Kûşlular’la Luvlular, çok sayıda savaş arabaları, atlılarıyla büyük bir ordu değil miydiler? Ama sen RAB’be güvendin, O da onları eline teslim etti.
Gli Etiopi ed i Libi non formavan essi un grande esercito con una moltitudine immensa di carri e di cavalieri? Eppure l’Eterno, perché tu t’eri appoggiato su lui, li diede nelle tue mani.
RAB’bin gözleri bütün yürekleriyle kendisine bağlı olanlara güç vermek için her yeri görür. Akılsızca davrandın. Bundan böyle hep savaş içinde olacaksın.”
Poiché l’Eterno scorre collo sguardo tutta la terra per spiegar la sua forza a pro di quelli che hanno il cuore integro verso di lui. In questo tu hai agito da insensato; poiché, da ora innanzi, avrai delle guerre".
Asa biliciye öfkelenip onu cezaevine attırdı. Çünkü söyledikleri onu kızdırmıştı. Halktan bazı kişilere de baskı yaptı.
Asa s’indignò contro il veggente, e lo fece mettere in prigione, tanto questa cosa lo aveva irritato contro di lui.
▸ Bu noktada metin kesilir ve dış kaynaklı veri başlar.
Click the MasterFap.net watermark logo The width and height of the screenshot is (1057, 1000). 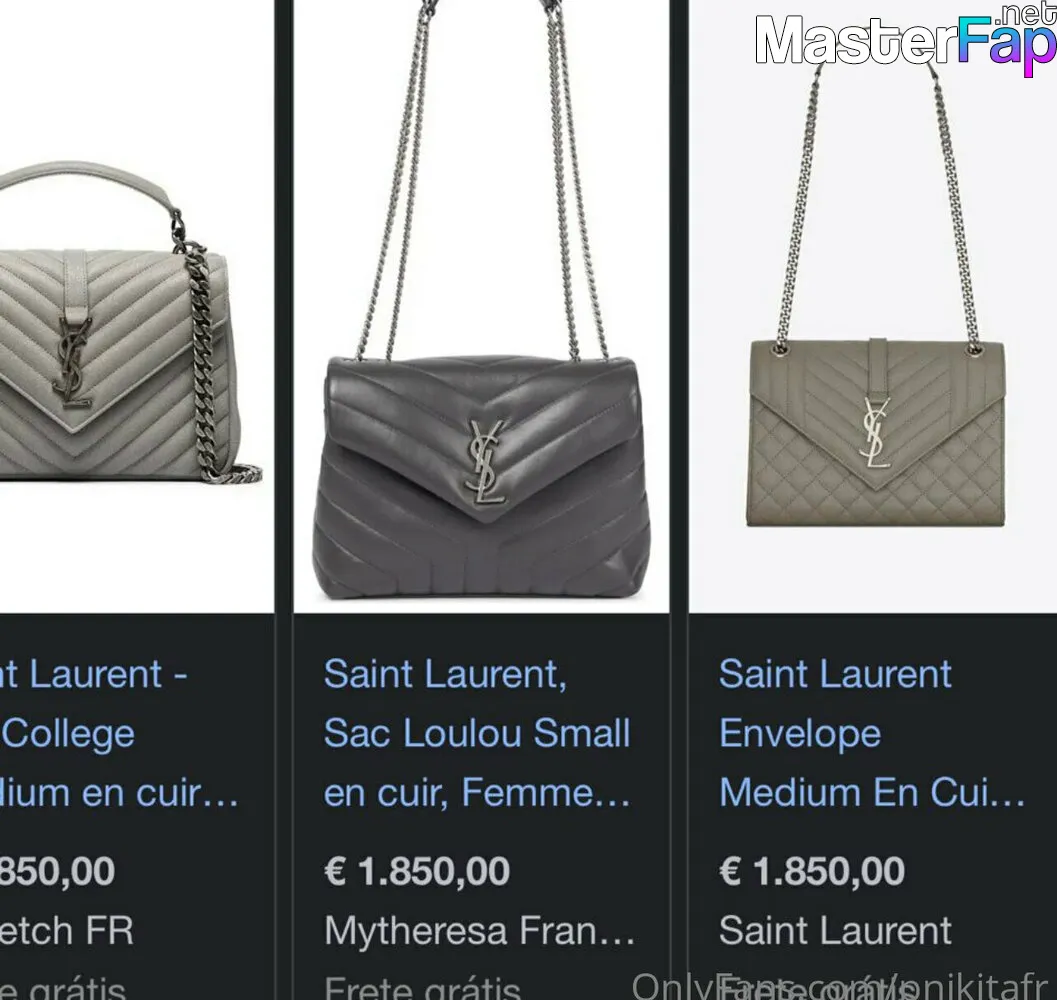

E, al tempo stesso, Asa incrudelì anche contro alcuni del popolo.
Asa’nın yaptığı işler, başından sonuna dek, Yahuda ve İsrail krallarının tarihinde yazılıdır.
Or ecco, le azioni d’Asa, le prime e le ultime, si trovano scritte nel libro dei re di Giuda e d’Israele.
Asa, krallığının otuz dokuzuncu yılında ayaklarından hastalandı. Durumu çok ağırdı. Hastalığında RAB’be yöneleceğine hekimlere başvurdu.
Il trentanovesimo anno del suo regno, Asa ebbe una malattia ai piedi; la sua malattia fu gravissima; e, nondimeno, nella sua malattia non ricorse all’Eterno, ma ai medici.
Asa krallığının kırk birinci yılında ölüp atalarına kavuştu.
E Asa si addormento coi suoi padri; morì il quarantunesimo anno del suo regno,
Onu özel olarak hazırlanmış, güzel kokulu çeşit çeşit baharat dolu bir sedyeye yatırarak Davut Kenti’nde kendisi için yaptırdığı mezara gömdüler. Onuruna çok büyük bir ateş yaktılar.
e fu sepolto nel sepolcro ch’egli avea fatto scavare per sé nella città di Davide. Fu steso sopra un letto pieno di profumi e di varie sorta d’aromi composti con arte di profumiere; e ne bruciarono una grandissima quantità in onor suo.